多模态制造安全聊天机器人：知识库设计、基准构建与多种RAG方法的评估 (A Multimodal Manufacturing Safety Chatbot: Knowledge Base Design, Benchmark Development, and Evaluation of Multiple RAG Approaches)

Ryan Singh,Austin Hamilton,Amanda White,Michael Wise,Ibrahim Yousif,Arthur Carvalho,Zhe Shan,Reza Abrisham Baf,Mohammad Mayyas,Lora A. Cavuoto,Fadel M. Megahed

from arxiv, 25 pages, 5 figures

Ensuring worker safety remains a critical challenge in modern manufacturing environments. Industry 5.0 reorients the prevailing manufacturing paradigm toward more human-centric operations. Using a design science research methodology, we identify three essential requirements for next-generation safety training systems: high accuracy, low latency, and low cost. We introduce a multimodal chatbot powered by large language models that meets these design requirements. The chatbot uses retrieval-augmented generation to ground its responses in curated regulatory and technical documentation. To evaluate our solution, we developed a domain-specific benchmark of expert-validated question and answer pairs for three representative machines: a Bridgeport manual mill, a Haas TL-1 CNC lathe, and a Universal Robots UR5e collaborative robot. We tested 24 RAG configurations using a full-factorial design and assessed them with automated evaluations of correctness, latency, and cost. Our top 2 configurations were then evaluated by ten industry experts and academic researchers. Our results show that retrieval strategy and model configuration have a significant impact on performance. The top configuration, selected for chatbot deployment, achieved an accuracy of 86.66%, an average cost of $0.005 per query, and an average end-to-end latency of 10.04 seconds. This latency is practical for delivering a complete safety instruction and is measured from query submission to full instruction delivery rather than generation onset. Overall, our work provides three contributions: an open-source, domain-grounded safety training chatbot; a validated benchmark for evaluating AI-assisted safety instruction; and a systematic methodology for designing and assessing AI-enabled instructional and immersive safety training systems for Industry 5.0 environments.

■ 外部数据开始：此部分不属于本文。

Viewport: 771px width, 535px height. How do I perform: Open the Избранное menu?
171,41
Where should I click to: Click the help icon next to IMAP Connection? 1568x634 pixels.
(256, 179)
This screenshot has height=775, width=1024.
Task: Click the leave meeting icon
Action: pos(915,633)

翻译：保障工人安全仍是现代制造环境中的关键挑战。工业5.0将主流制造范式重新定位为更加以人为本的运营模式。采用设计科学研究方法，我们确定了下一代安全培训系统的三个基本要求：高准确率、低延迟和低成本。我们提出了一种基于大语言模型驱动的多模态聊天机器人，满足这些设计要求。该聊天机器人采用检索增强生成技术，将其回答建立在精心整理的法规与技术文档基础上。为评估我们的解决方案，我们针对三种代表性机器（Bridgeport手动铣床、Haas TL-1数控车床和Universal Robots UR5e协作机器人）开发了经专家验证的领域特定问答对基准。通过全因子设计测试了24种RAG配置，并采用自动评估方法对其正确性、延迟和成本进行了评估。随后由十位行业专家和学术研究人员对我们排名前2的配置进行了评估。结果表明，检索策略和模型配置对性能有显著影响。为聊天机器人部署选出的最优配置实现了86.66%的准确率，每次查询平均成本0.005美元，平均端到端延迟10.04秒。该延迟对于完整安全指令的交付具有实际可行性，其测量范围是从查询提交到完整指令交付（而非生成开始）。总体而言，我们的工作提供了三方面贡献：一个开源的、领域扎根的安全培训聊天机器人；一个经过验证的用于评估AI辅助安全指令的基准；以及一套系统化的方法论，用于设计和评估面向工业5.0环境的AI赋能教学与沉浸式安全培训系统。